Reproduce the listing exactly, keeping every word as it is.

——

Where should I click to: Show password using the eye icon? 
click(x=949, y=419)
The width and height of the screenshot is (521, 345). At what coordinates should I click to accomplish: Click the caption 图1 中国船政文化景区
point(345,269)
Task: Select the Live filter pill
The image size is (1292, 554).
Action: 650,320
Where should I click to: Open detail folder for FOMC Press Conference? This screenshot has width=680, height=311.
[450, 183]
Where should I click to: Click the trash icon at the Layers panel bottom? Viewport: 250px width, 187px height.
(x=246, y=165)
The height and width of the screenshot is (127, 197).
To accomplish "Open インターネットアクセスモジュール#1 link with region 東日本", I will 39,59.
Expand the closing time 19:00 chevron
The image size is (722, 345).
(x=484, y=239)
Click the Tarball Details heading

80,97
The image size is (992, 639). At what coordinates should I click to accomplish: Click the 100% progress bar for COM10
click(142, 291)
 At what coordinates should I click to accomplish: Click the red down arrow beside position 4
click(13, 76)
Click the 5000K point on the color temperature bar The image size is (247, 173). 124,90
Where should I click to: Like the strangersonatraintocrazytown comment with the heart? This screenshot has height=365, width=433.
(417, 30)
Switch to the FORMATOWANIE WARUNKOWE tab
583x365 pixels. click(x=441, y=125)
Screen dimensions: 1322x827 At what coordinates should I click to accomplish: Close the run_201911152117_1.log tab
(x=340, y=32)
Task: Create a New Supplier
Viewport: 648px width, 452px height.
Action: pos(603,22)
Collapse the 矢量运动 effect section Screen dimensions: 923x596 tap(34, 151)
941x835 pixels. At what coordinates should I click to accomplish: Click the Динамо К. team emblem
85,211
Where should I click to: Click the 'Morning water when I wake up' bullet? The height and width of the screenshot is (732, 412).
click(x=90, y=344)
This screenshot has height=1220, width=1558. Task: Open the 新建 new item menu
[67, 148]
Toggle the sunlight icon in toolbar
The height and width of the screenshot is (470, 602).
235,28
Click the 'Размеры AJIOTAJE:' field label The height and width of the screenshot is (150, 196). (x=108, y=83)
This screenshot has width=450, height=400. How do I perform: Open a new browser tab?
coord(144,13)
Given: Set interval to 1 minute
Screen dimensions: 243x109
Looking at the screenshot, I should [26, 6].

——

Result of this task
Where should I click to: Show password using the eye icon? 
click(x=949, y=419)
The width and height of the screenshot is (521, 345). At what coordinates should I click to accomplish: Click the caption 图1 中国船政文化景区
point(345,269)
Task: Select the Live filter pill
The image size is (1292, 554).
Action: 650,320
Where should I click to: Open detail folder for FOMC Press Conference? This screenshot has width=680, height=311.
[450, 183]
Where should I click to: Click the trash icon at the Layers panel bottom? Viewport: 250px width, 187px height.
(x=246, y=165)
The height and width of the screenshot is (127, 197).
To accomplish "Open インターネットアクセスモジュール#1 link with region 東日本", I will 39,59.
Expand the closing time 19:00 chevron
The image size is (722, 345).
(x=484, y=239)
Click the Tarball Details heading

80,97
The image size is (992, 639). At what coordinates should I click to accomplish: Click the 100% progress bar for COM10
click(142, 291)
 At what coordinates should I click to accomplish: Click the red down arrow beside position 4
click(13, 76)
Click the 5000K point on the color temperature bar The image size is (247, 173). 124,90
Where should I click to: Like the strangersonatraintocrazytown comment with the heart? This screenshot has height=365, width=433.
(417, 30)
Switch to the FORMATOWANIE WARUNKOWE tab
583x365 pixels. click(x=441, y=125)
Screen dimensions: 1322x827 At what coordinates should I click to accomplish: Close the run_201911152117_1.log tab
(x=340, y=32)
Task: Create a New Supplier
Viewport: 648px width, 452px height.
Action: pos(603,22)
Collapse the 矢量运动 effect section Screen dimensions: 923x596 tap(34, 151)
941x835 pixels. At what coordinates should I click to accomplish: Click the Динамо К. team emblem
85,211
Where should I click to: Click the 'Morning water when I wake up' bullet? The height and width of the screenshot is (732, 412).
click(x=90, y=344)
This screenshot has height=1220, width=1558. Task: Open the 新建 new item menu
[67, 148]
Toggle the sunlight icon in toolbar
The height and width of the screenshot is (470, 602).
235,28
Click the 'Размеры AJIOTAJE:' field label The height and width of the screenshot is (150, 196). (x=108, y=83)
This screenshot has width=450, height=400. How do I perform: Open a new browser tab?
coord(144,13)
Given: Set interval to 1 minute
Screen dimensions: 243x109
Looking at the screenshot, I should [26, 6].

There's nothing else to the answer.